Zależność prędkości reakcji enzymatycznej (V) od temperatury
-prędkość reakcji zależy od temperatury do 40-50*C; każdy wzrost temp o 10 stopni powoduje dwukrotny przyrost prędkości reakcji
W 40*C prędkość gwałtownie spada, bo następuje denaturacja białka enzymatycznego.
-są wyjątki, bo są enzymy które działają w temp 95*C
Wpływ efektorów allosterycznych na prędkość reakcji enzymatycznej (V przy różnych stężeniach substratu [S]

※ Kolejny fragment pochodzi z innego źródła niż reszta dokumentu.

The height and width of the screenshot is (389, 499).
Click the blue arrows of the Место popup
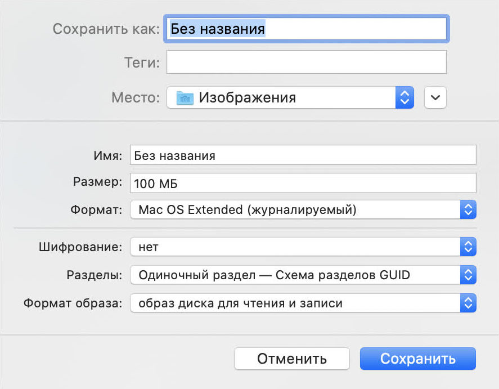[x=403, y=98]
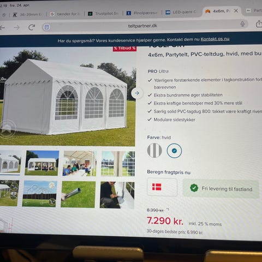The height and width of the screenshot is (262, 262).
Task: Switch to the LED-pære tab
Action: point(181,12)
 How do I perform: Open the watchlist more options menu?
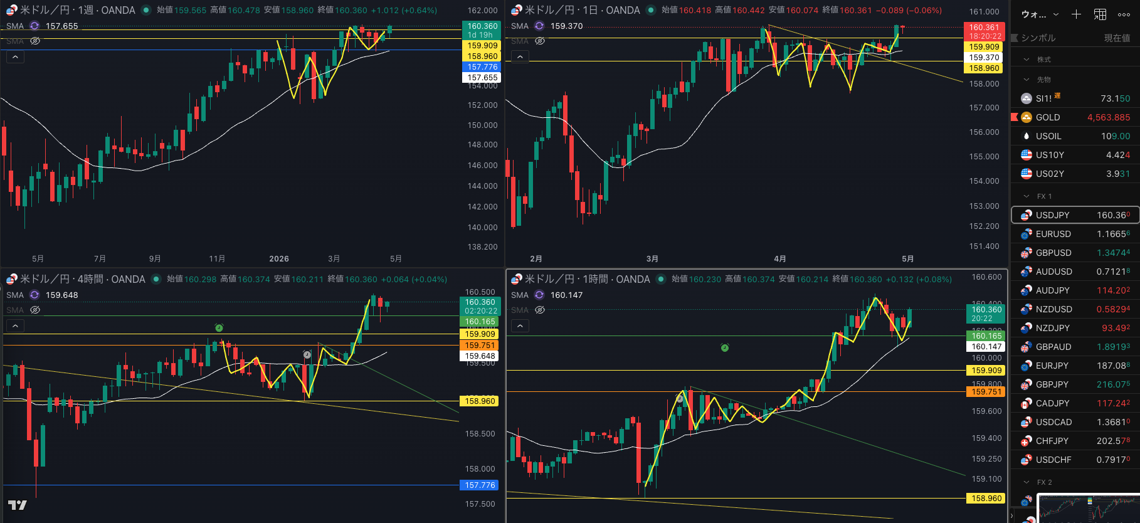pos(1124,14)
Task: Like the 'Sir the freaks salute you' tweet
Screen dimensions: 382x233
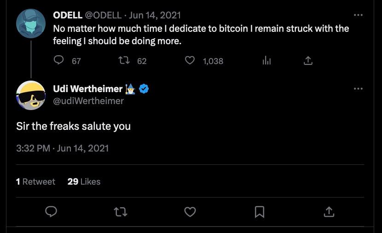Action: click(190, 212)
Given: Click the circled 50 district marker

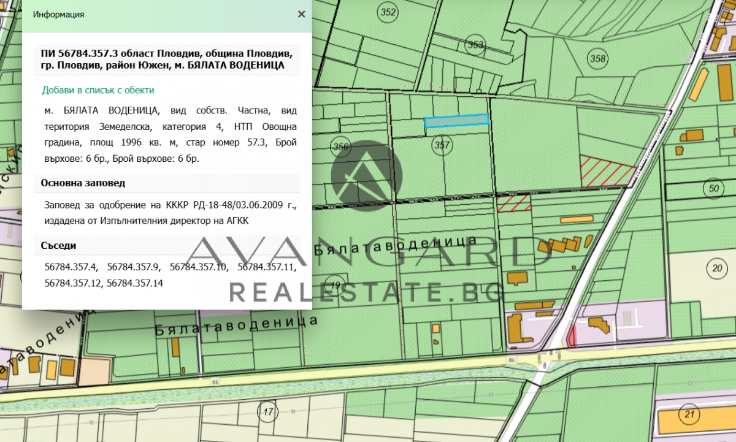Looking at the screenshot, I should (713, 188).
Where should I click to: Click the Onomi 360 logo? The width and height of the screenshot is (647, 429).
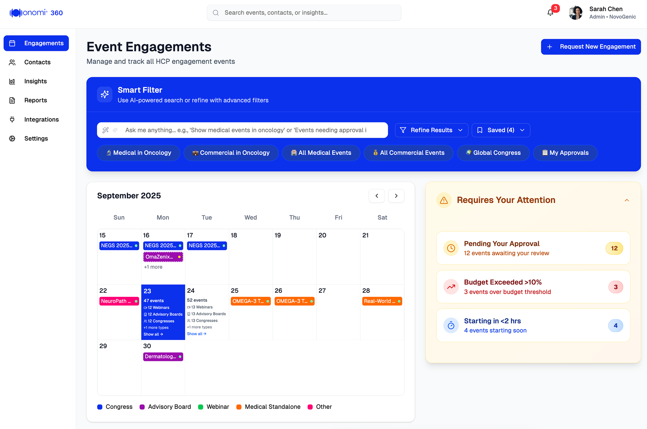pyautogui.click(x=36, y=13)
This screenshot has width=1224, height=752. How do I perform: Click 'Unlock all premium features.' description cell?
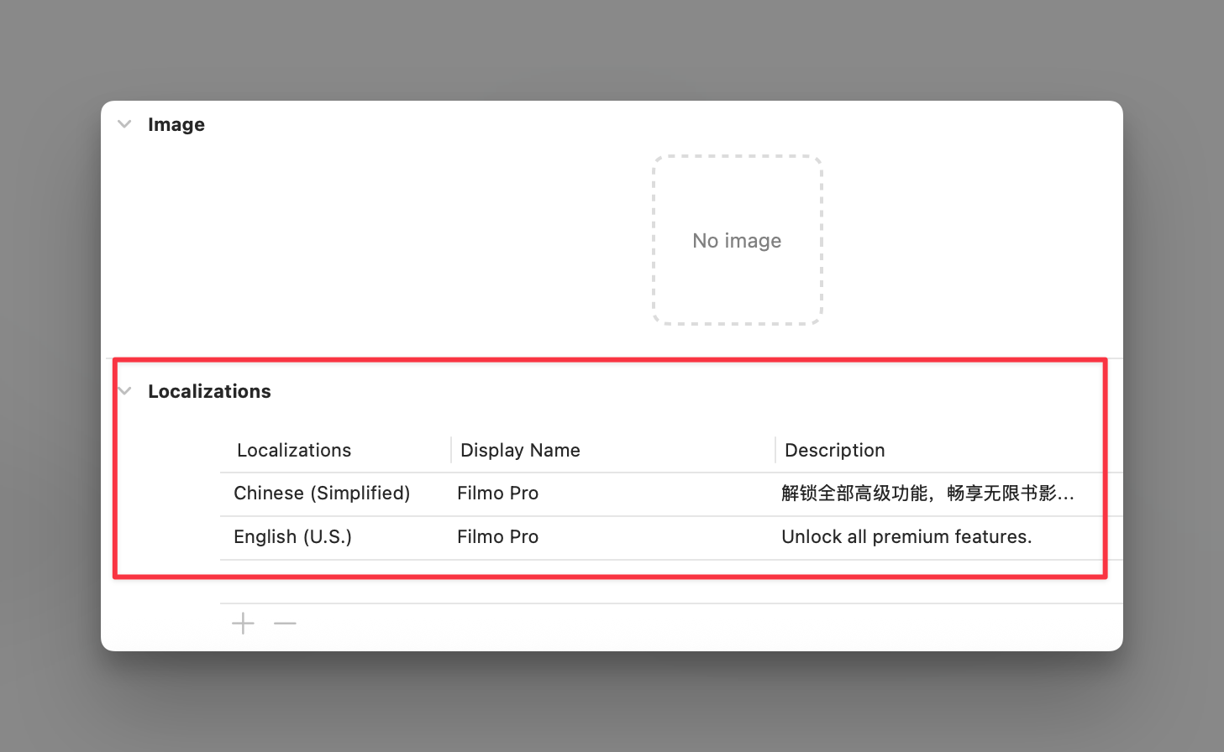pos(906,537)
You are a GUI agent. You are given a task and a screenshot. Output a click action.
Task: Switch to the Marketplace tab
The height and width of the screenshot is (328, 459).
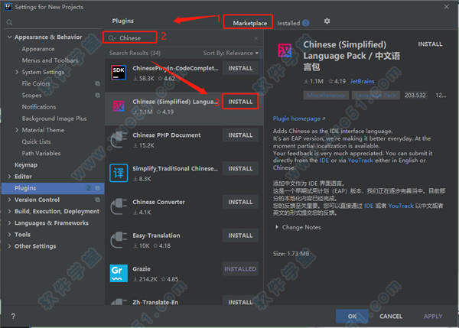pos(250,23)
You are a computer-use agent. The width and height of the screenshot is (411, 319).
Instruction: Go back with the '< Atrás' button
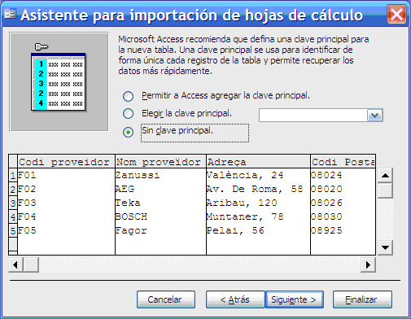(235, 299)
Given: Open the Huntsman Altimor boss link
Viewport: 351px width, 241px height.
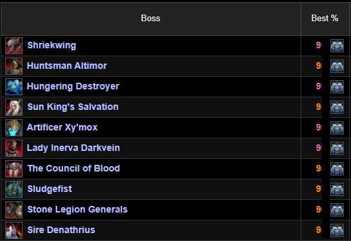Looking at the screenshot, I should coord(67,66).
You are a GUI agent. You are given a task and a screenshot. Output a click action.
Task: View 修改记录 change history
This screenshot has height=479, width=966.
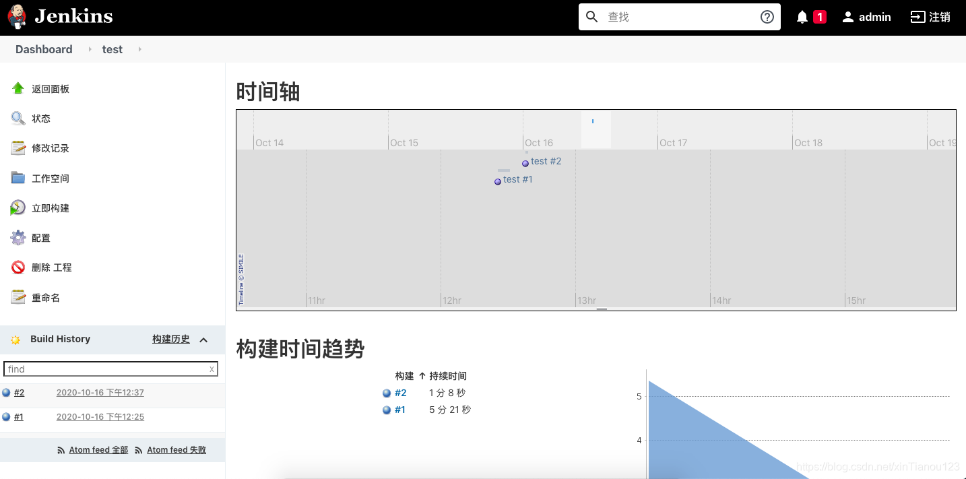50,148
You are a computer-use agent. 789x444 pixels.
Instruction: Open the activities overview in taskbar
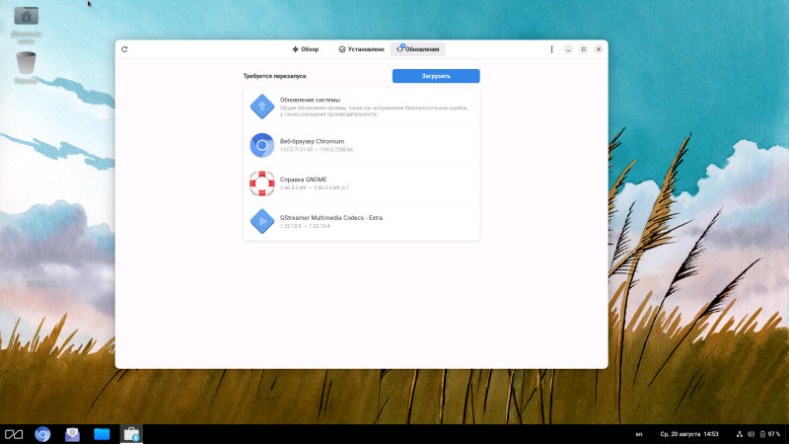click(x=14, y=434)
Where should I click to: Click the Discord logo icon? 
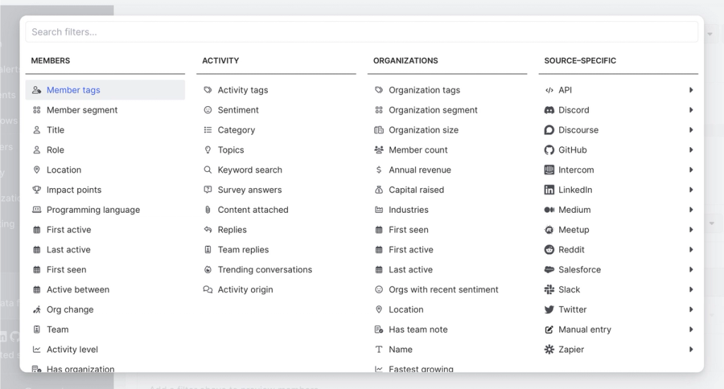point(549,110)
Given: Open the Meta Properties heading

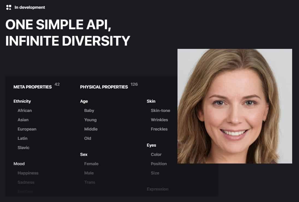Looking at the screenshot, I should (x=32, y=87).
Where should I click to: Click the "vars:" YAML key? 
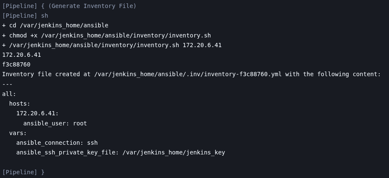click(18, 133)
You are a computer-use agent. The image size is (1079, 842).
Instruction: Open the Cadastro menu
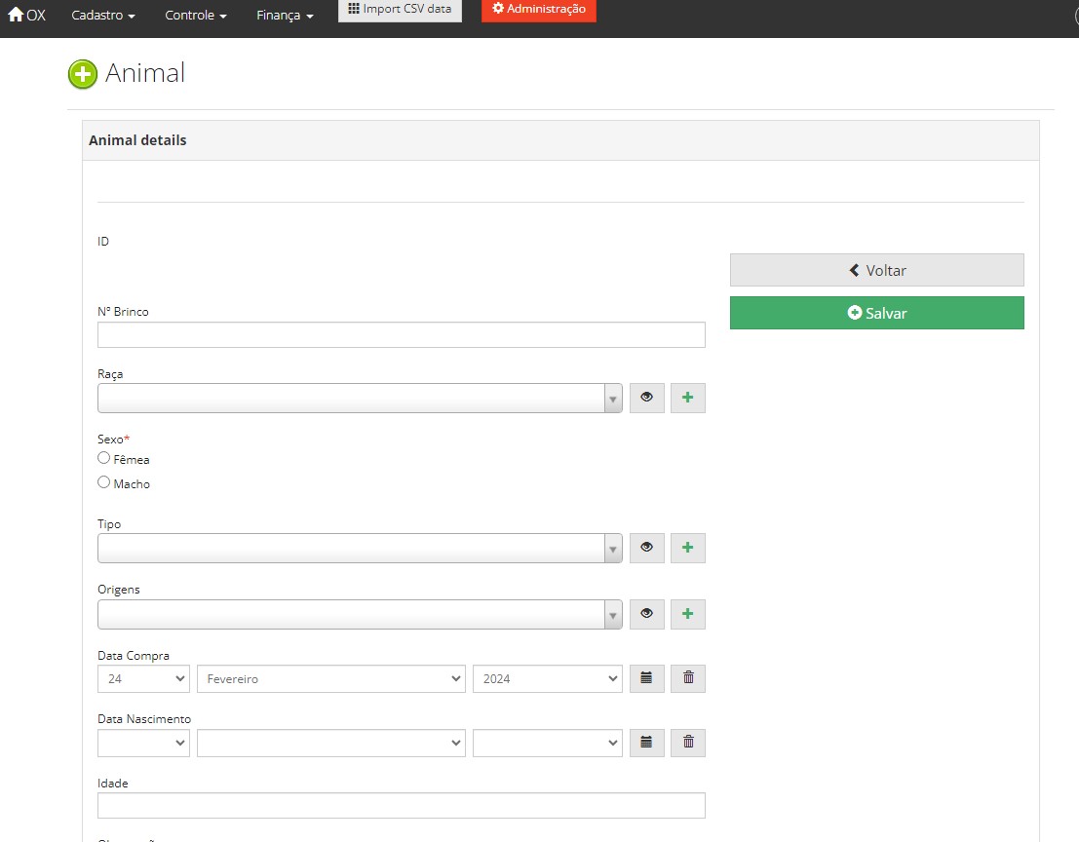pyautogui.click(x=103, y=17)
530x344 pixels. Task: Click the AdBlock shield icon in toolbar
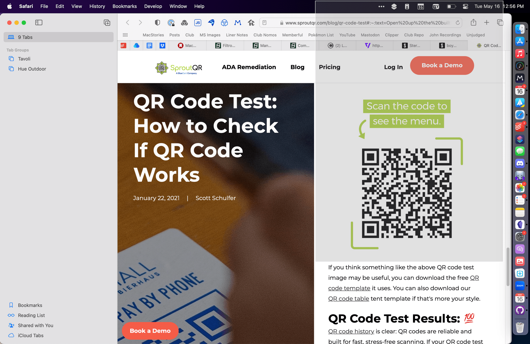click(157, 22)
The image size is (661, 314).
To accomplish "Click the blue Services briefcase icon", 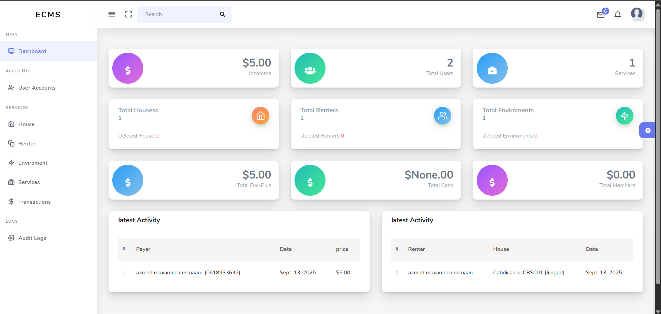I will pos(492,68).
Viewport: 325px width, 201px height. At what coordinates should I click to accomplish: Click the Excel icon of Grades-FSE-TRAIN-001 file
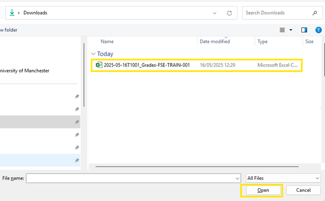[x=99, y=65]
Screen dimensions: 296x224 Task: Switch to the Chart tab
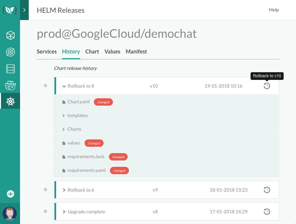click(92, 51)
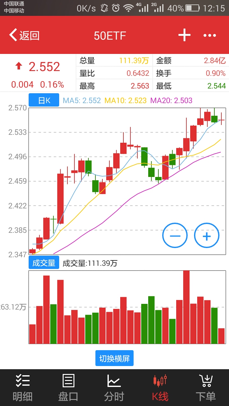Open the 下单 place order tab

click(x=206, y=388)
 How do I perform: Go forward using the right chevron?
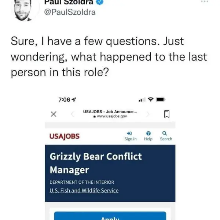point(148,114)
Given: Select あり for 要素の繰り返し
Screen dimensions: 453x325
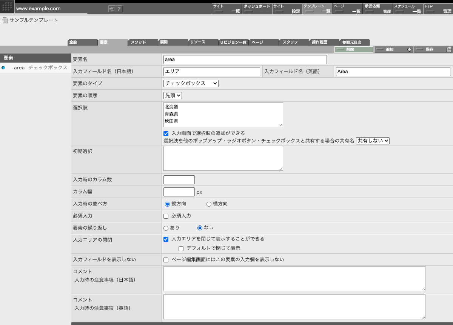Looking at the screenshot, I should [165, 228].
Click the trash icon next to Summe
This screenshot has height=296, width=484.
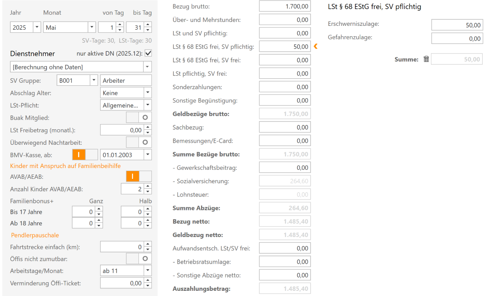pos(426,59)
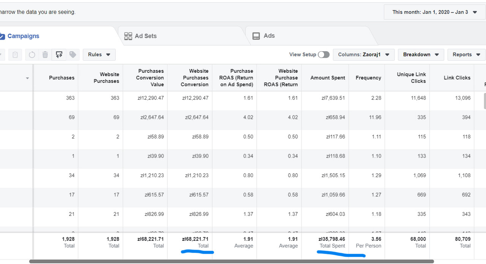Open the Reports dropdown
This screenshot has width=486, height=264.
pos(466,55)
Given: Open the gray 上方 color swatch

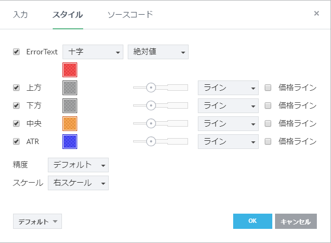Looking at the screenshot, I should tap(70, 88).
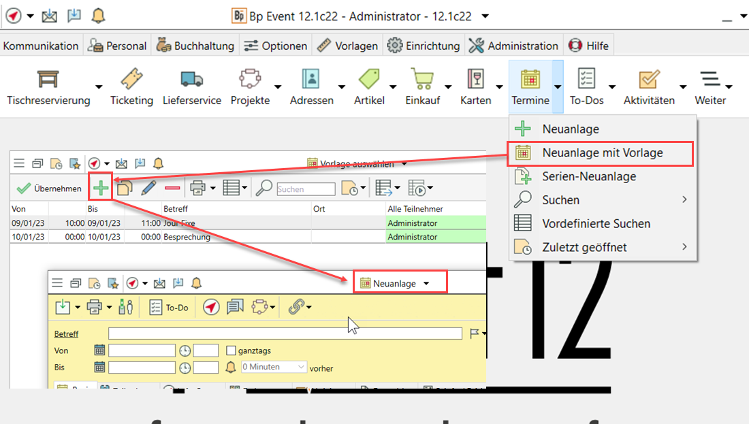Click the Ticketing icon
Viewport: 749px width, 424px height.
[131, 80]
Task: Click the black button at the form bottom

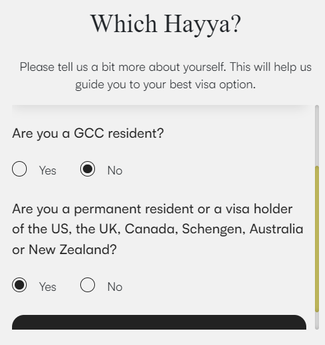Action: 159,322
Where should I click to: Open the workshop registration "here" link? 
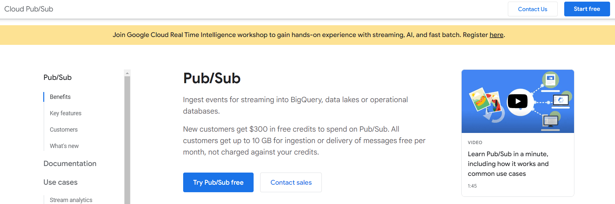[496, 35]
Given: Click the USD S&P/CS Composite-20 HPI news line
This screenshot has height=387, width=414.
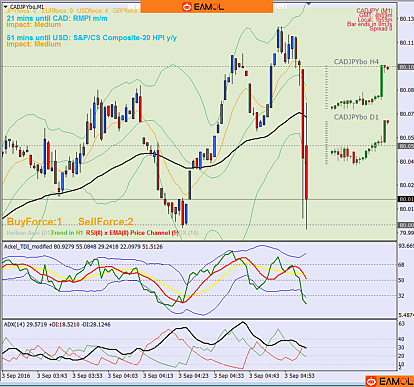Looking at the screenshot, I should pos(91,38).

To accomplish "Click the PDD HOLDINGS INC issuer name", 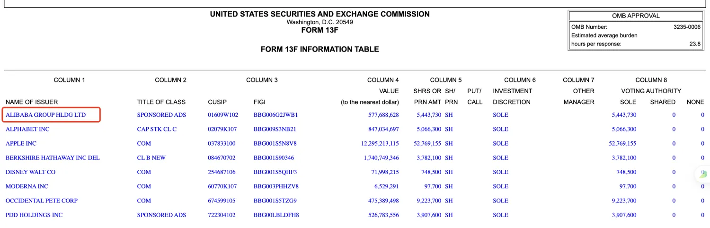I will [34, 215].
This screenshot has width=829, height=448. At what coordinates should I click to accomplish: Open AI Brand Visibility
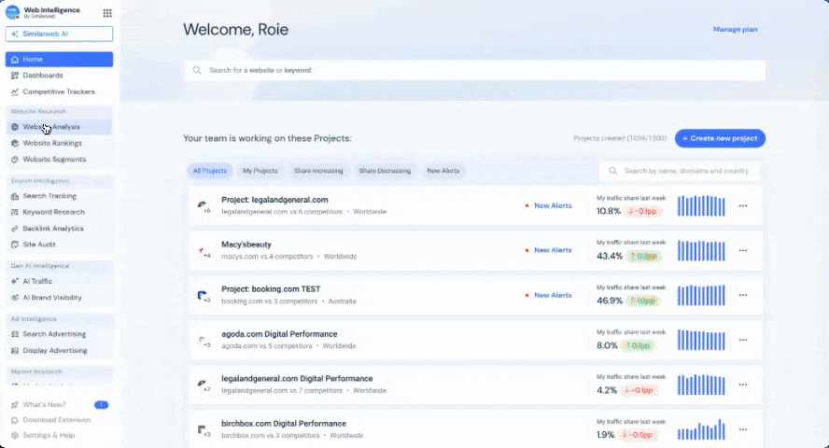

-jeśli inhibitor jest ujemny to wartość stałej Michalisa jest wyższa niż przy reakcji bez inhibitora, to powinowactwo jest niższe, prędkość max jest otrzymywana przy bardzo wysokiej stałej Michaelisa, ale powinowactwo jest niższe
Aktywność enzymu-prędkość reakcji mierzona w ściśle określonych warunkach i wyrażana w następujących jednostkach
Inhibitor kompetycyjny- zmienia się stała Michaelisa, nie zmienia się prędkość maksymalna
-musi być podobny do substratu, aby mógł się związać z miejscem aktywnym
Inhibitor niekompetycyjny- stała Michaelisa się nie zmienia, zmienia się prędkość maksymalna
Np.jodoacetamid- działa w aminokwasach, które mają wolne grupy SH
-diizopropylofluorofosforan
-EDTA-EDTA-Mg
-nie musi być podobny do substratu, bo wiąże się poza centrum aktywnym, ale zmienia jego konformację i substrat nie może się przyłączyć
Znaczenie praktyczne inhibitorów
-gazy bojowe-luizyt, iperyt, tabun, sarin
-leki o działaniu przeciwbakteryjnym, przeciwgrzybiczym, przeciwwirusowym, przeciwzakrzepowym, przeciwzapalnym, przeciwnowotworowym
-środki owadobójcze
-środki chwastobójcze
-środki gryzoniobójcze
-farmakologiczne sterowanie funkcjami układu nerwowego (inhibitory monoaminooksydazy, esterazy acetylocholinowej)
Specyficzność enzymów
-specyficzność substratowa- enzymy działają tylko na określone substraty
*istnieją enzymy o swoistości bezwzględnej-enzym przekształca tylko jeden substrat, a nawet tylko na jeden z jego izomerów
-ureaza-enzym roślinny-rozkłada wyłącznie mocznik do CO2 i NH3
-dehydrogenaza mleczanowa- enzym wątrobowy- utleniający wyłącznie L mleczan do pirogronianiu a zupełnie nieaktywny wobec D mleczanu
*Swoistość względna czyli grupowa- enzym przekształca grupę podobnych związków
-niektóre fosfatazy są specyficzne wobec wielu.